In the result, the grievor was permitted to work, out of seniority, a switching assignment at a refinery. She apparently continued to perform that function without incident until she became pregnant. It appears that her pregnancy necessitated her removal from the refinery assignment, for health reasons. That matter is the subject of another grievance which has no bearing on the instant dispute. It does not appear disputed that following the forthcoming birth of her baby the grievor will have the opportunity to return to the refinery assignment.

 

What, then, does the totality of the evidence disclose?

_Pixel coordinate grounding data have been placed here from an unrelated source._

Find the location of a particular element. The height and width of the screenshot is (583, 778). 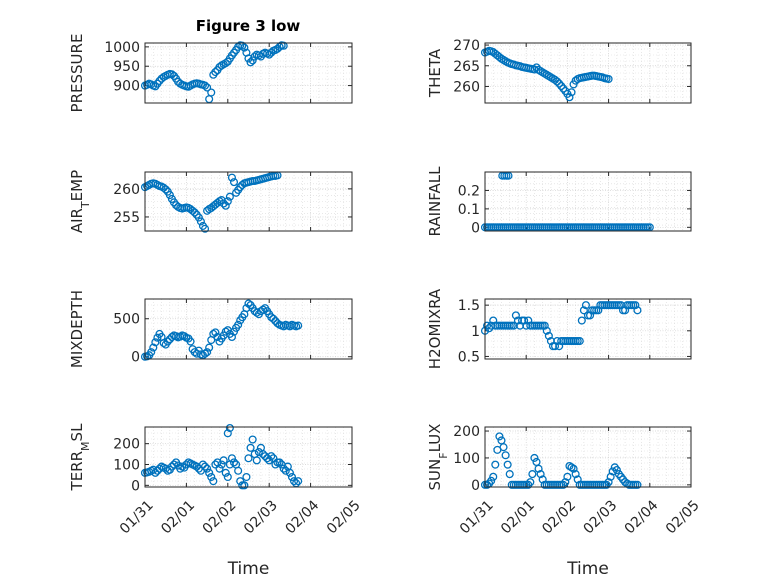

y-tick-label: 270 is located at coordinates (466, 46).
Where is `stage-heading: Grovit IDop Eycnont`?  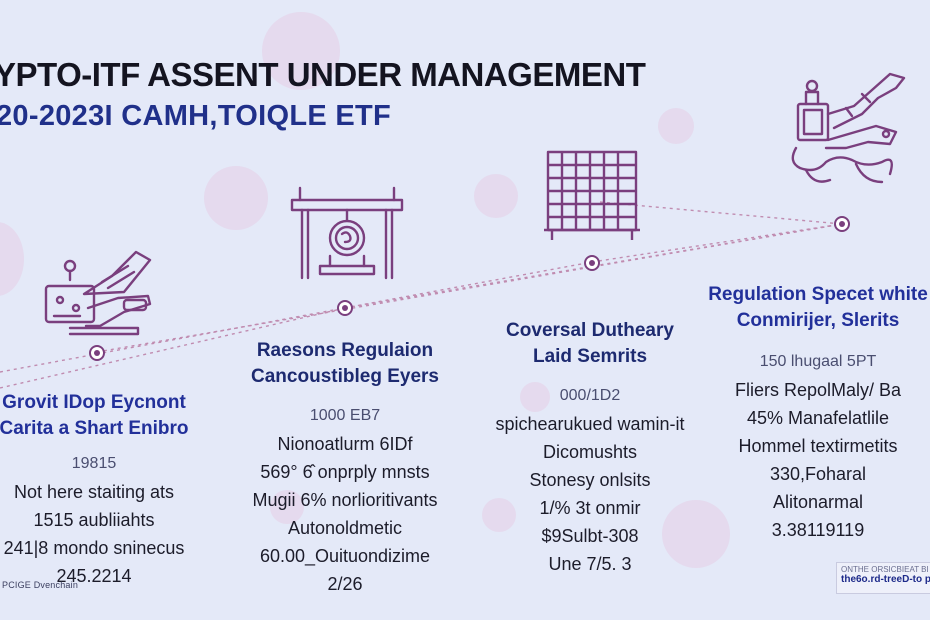
stage-heading: Grovit IDop Eycnont is located at coordinates (94, 402).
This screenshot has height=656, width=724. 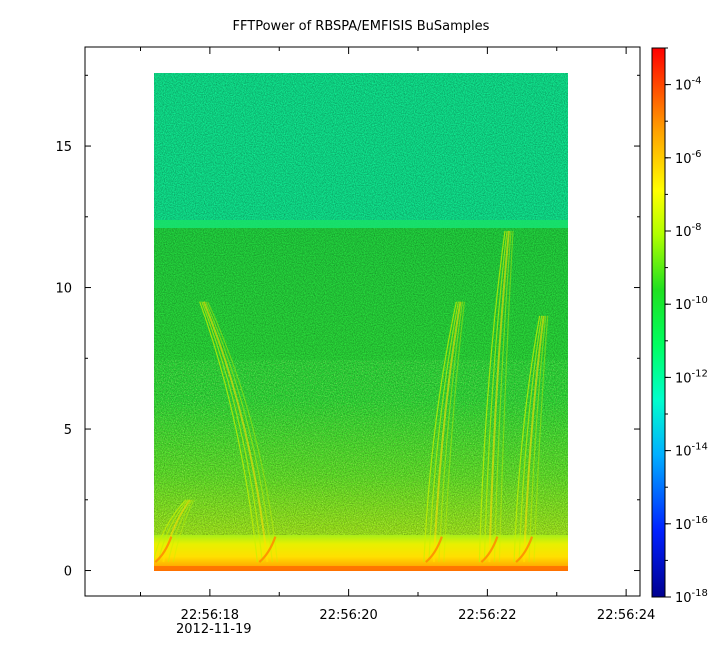 I want to click on chart-title: FFTPower of RBSPA/EMFISIS BuSamples, so click(x=362, y=26).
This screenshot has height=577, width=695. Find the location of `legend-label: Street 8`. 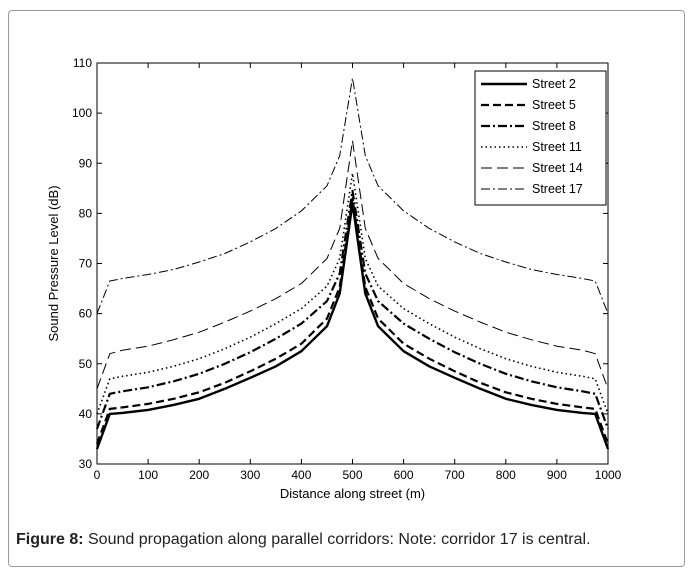

legend-label: Street 8 is located at coordinates (554, 126).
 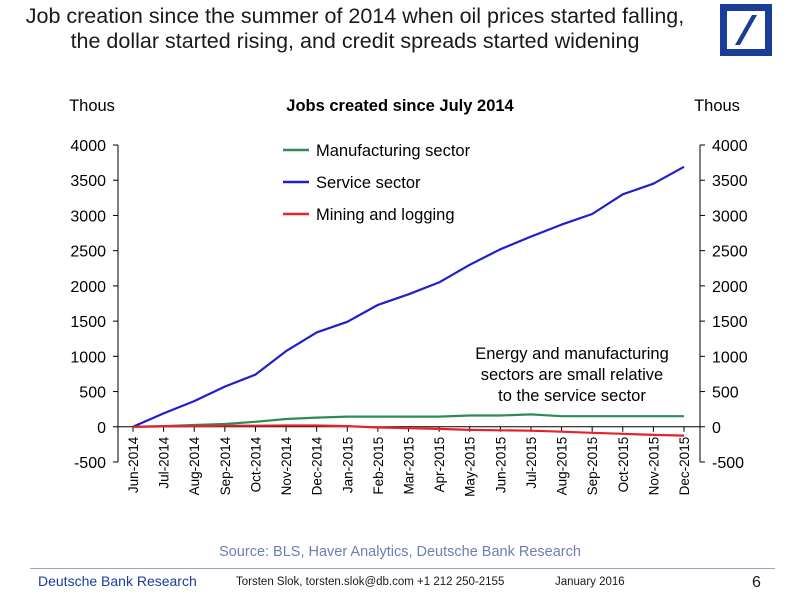 I want to click on y-tick-label-left: 1000, so click(x=88, y=358).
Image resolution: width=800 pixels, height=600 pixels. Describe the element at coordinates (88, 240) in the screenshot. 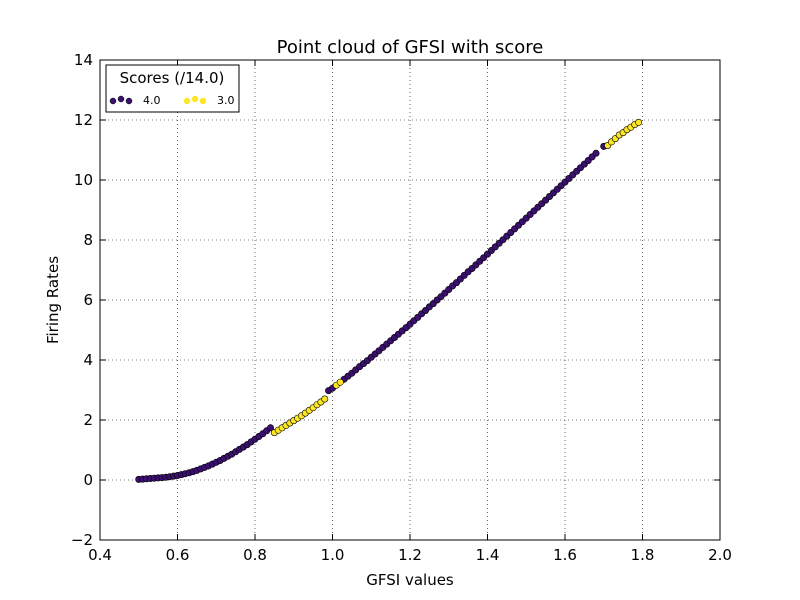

It appears beyond dispute that the grievor has encountered substantial physical difficulty with the belt pack and belt pack harness initially provided to her. The evidence is clear, however, that the Company did make serious efforts, at some expense, to re-design the harness and belt pack equipment to better suit Ms. Smith. Unfortunately those efforts were not successful. When it eventually became clear that she was unable to hold non-LCS work, an accommodation was reached whereby she was permitted to hold the refinery switching assignment, out of seniority order, an arrangement which continued until such time as she became pregnant.

 

In the Arbitrator’s view, subject to the days for which the grievor was held out of service for investigations, the evidence discloses that the Company has made reasonable efforts at accommodating the grievor in the face of the difficulties which she had with both the standard belt pack equipment and the attempted re-designs of the harness initiated by the Company. In general it appears to the Arbitrator that the Company has acted in good faith throughout, attempting to respond to the grievor’s concerns as best it could. The only exception to that, in my view, is the questionable holding out of service of Ms. Smith during the investigations conducted by the Company. While the Arbitrator does not question that those investigations may have been appropriate, it appears to me in the circumstances of the case that the grievor should not then have been held out of service without compensation. The Arbitrator therefore directs that the grievor be compensated for the days she was held out of service for any investigations relating to her difficulties with the belt pack equipment. In all other aspects the grievance must be dismissed.